** Opening THE RECORDS block **
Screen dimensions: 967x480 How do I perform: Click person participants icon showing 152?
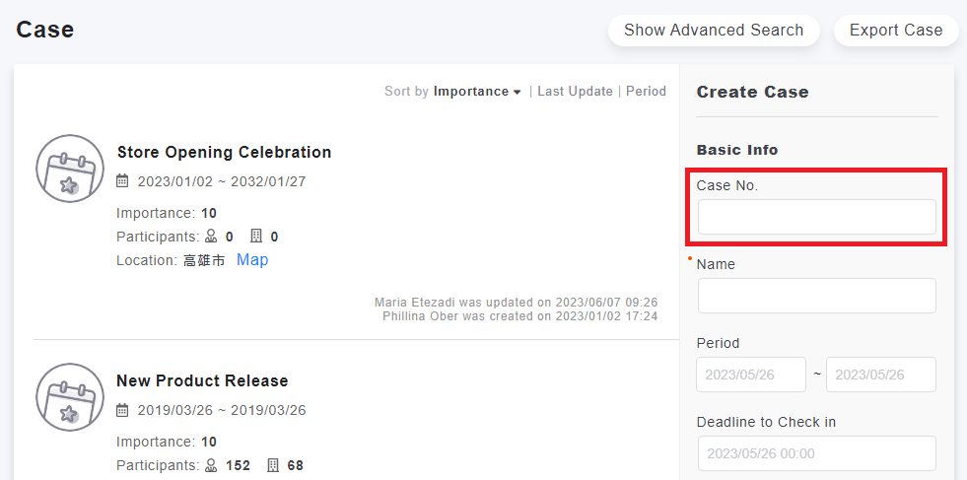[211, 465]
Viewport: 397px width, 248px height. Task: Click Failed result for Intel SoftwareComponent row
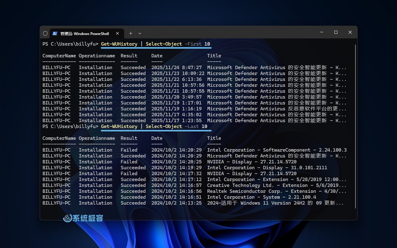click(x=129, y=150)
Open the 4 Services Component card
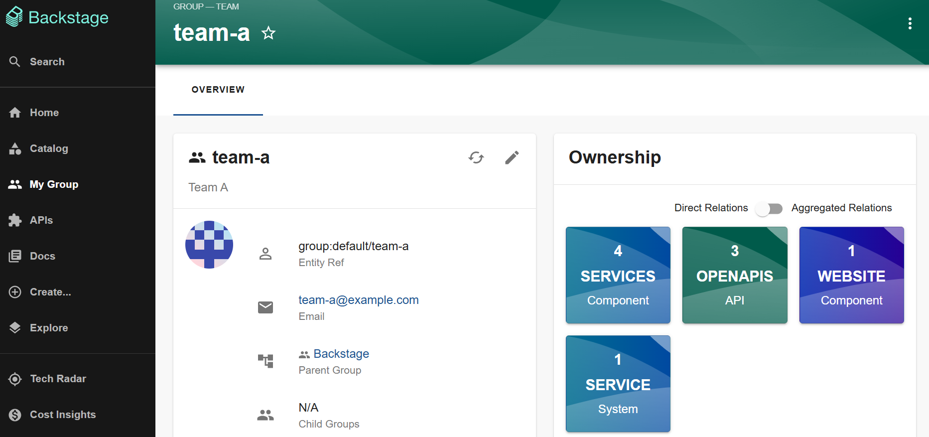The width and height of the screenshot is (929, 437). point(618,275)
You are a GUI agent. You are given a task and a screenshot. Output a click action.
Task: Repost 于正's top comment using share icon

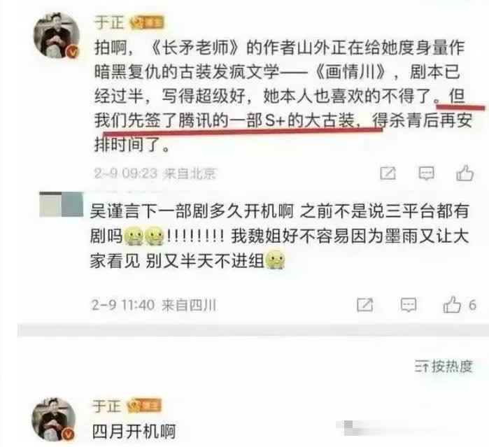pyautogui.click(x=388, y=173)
** Closing THE RECORDS block **
TASK STATEMENT: Exactly as written, give every entry again, but not the pictures.

TASK ANSWER:
Screen dimensions: 967x480 How do I perform: Click person participants icon showing 152?
[211, 465]
Viewport: 397px width, 248px height. Task: Click Failed result for Intel SoftwareComponent row
click(x=129, y=150)
Open the 4 Services Component card
The width and height of the screenshot is (929, 437). point(618,275)
You are a GUI agent. You are given a task and a screenshot. Output a click action.
Task: Repost 于正's top comment using share icon

pyautogui.click(x=388, y=173)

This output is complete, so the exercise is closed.